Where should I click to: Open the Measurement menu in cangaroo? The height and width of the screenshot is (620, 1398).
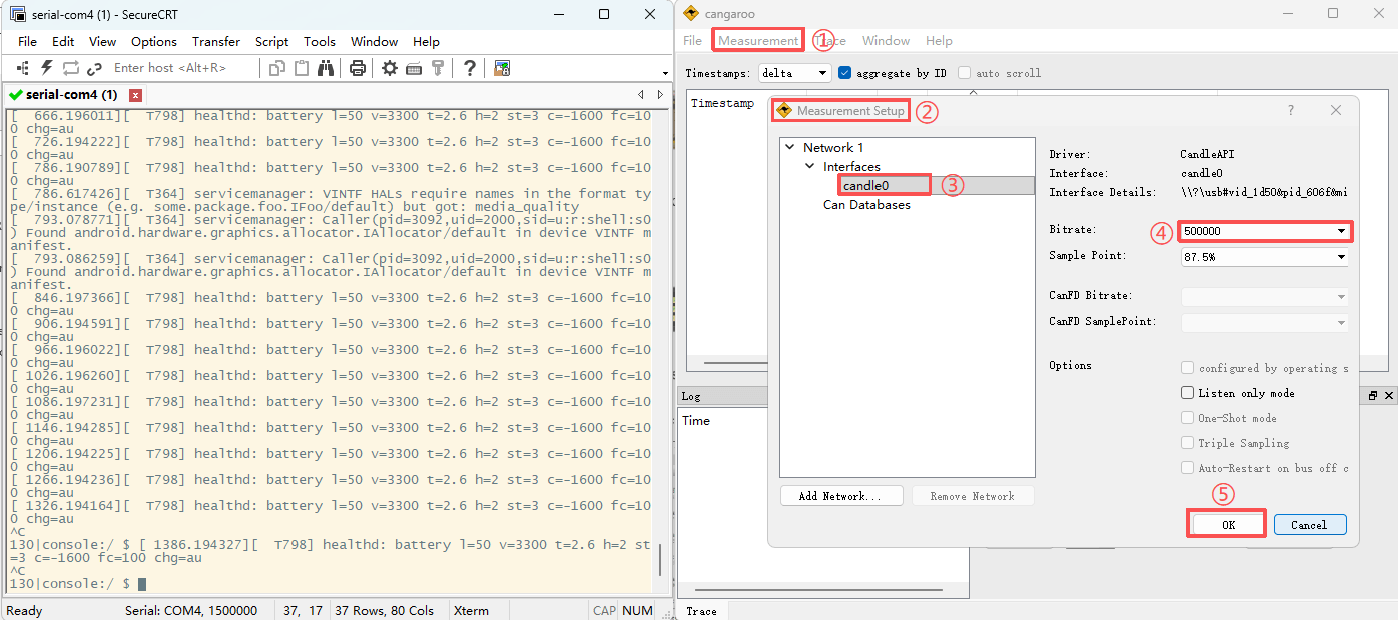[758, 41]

● ● ● ●

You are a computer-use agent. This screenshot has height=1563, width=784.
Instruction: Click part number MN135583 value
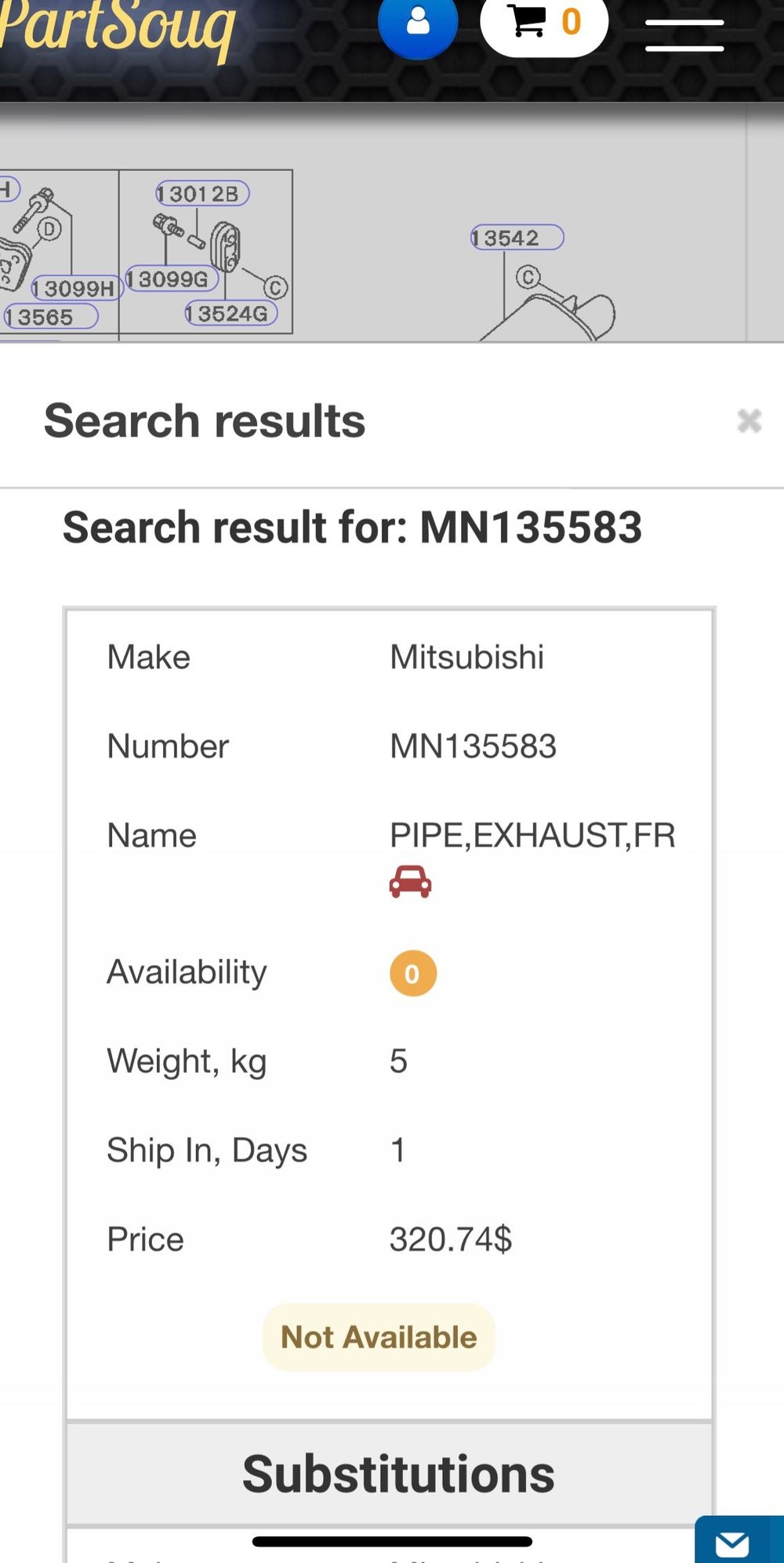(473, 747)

● ● ● ●

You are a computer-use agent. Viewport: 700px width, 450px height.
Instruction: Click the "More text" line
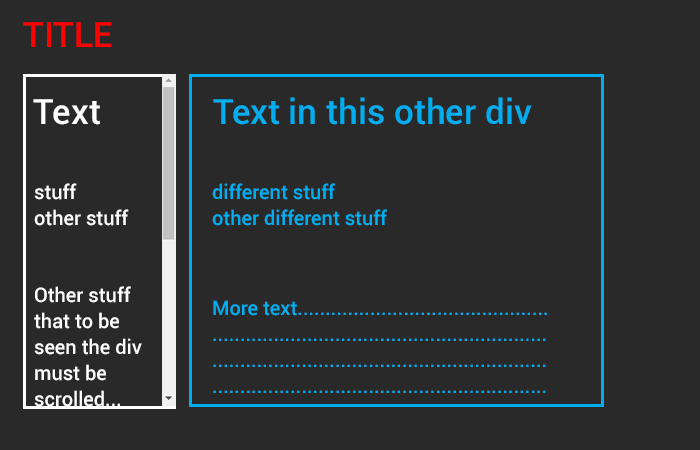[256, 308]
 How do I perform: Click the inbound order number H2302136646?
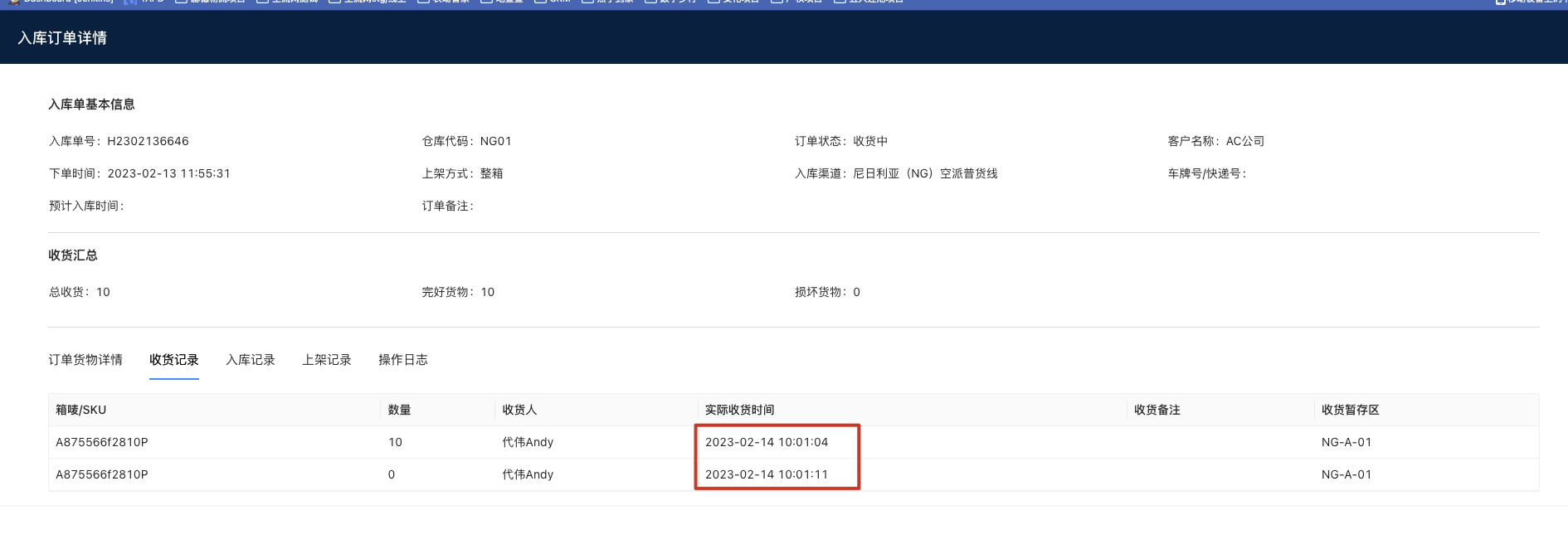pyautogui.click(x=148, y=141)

● ● ● ●

■ **WHAT YOU HAVE TO DO**
Every line in the records that holds the word "agent" should be copied into the answer.

■ **RESPONSE**
You are a computer-use agent. This screenshot has height=1563, width=784.
You are a computer-use agent. Viewport: 700px width, 450px height.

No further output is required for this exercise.